* **PROBLEM DETAILS**
Look for the line with "Choose Create Subcontainer"; please transcribe it and every later line in the entries exactly, up to the end, leaving pictures out.

* **Saved data entries**
▬▬▬

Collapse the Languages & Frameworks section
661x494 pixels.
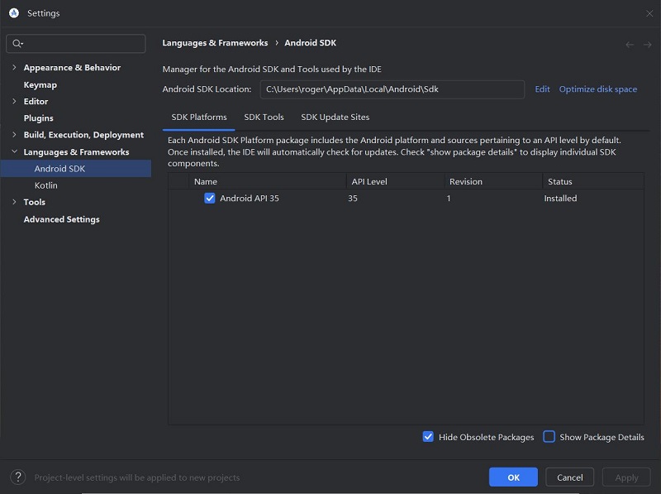pyautogui.click(x=15, y=152)
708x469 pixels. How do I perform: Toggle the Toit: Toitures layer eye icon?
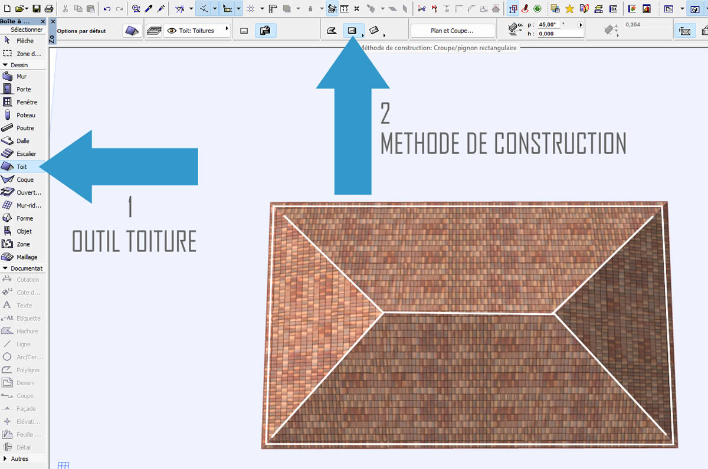pos(172,31)
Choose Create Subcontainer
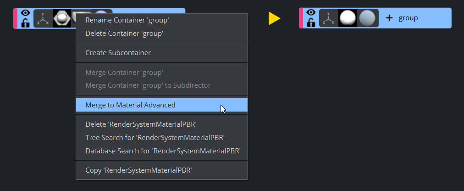Image resolution: width=464 pixels, height=191 pixels. point(118,53)
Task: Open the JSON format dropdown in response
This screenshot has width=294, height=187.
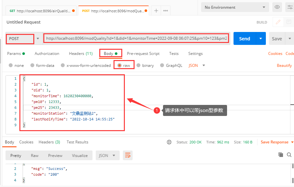Action: (x=107, y=155)
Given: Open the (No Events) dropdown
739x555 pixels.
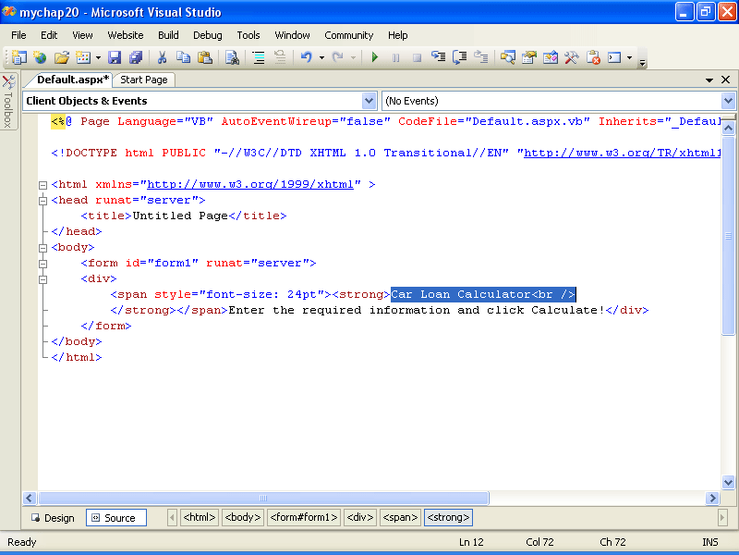Looking at the screenshot, I should (x=728, y=101).
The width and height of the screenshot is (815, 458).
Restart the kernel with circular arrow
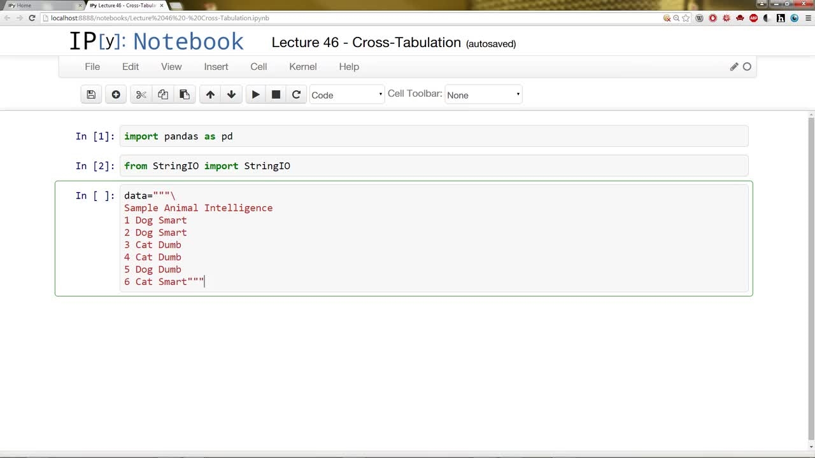point(296,95)
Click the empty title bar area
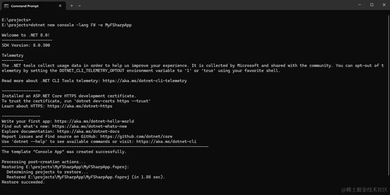Viewport: 390px width, 195px height. pos(216,5)
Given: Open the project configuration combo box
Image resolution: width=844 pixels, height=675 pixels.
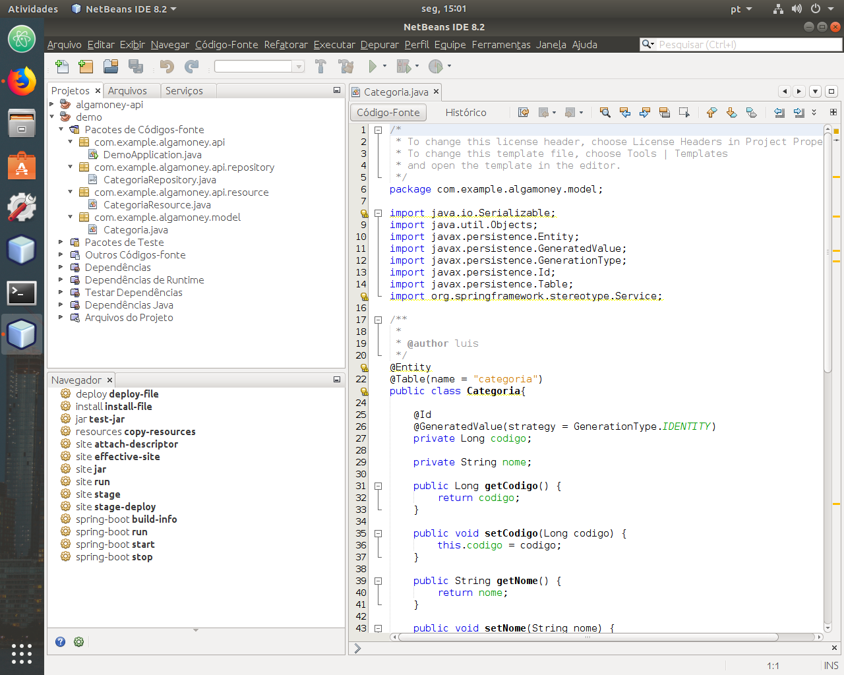Looking at the screenshot, I should click(259, 66).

▬▬▬

* **SOLUTION TO THE EXERCISE**
Choose Create Subcontainer
Image resolution: width=464 pixels, height=191 pixels. point(118,53)
Task: Open the JSON format dropdown in response
This screenshot has width=294, height=187.
Action: (x=107, y=155)
Given: Open the (No Events) dropdown
739x555 pixels.
Looking at the screenshot, I should (x=728, y=101).
The width and height of the screenshot is (815, 458).
Restart the kernel with circular arrow
point(296,95)
Click the empty title bar area
Viewport: 390px width, 195px height. pos(216,5)
Given: Open the project configuration combo box
Image resolution: width=844 pixels, height=675 pixels.
Looking at the screenshot, I should click(259, 66).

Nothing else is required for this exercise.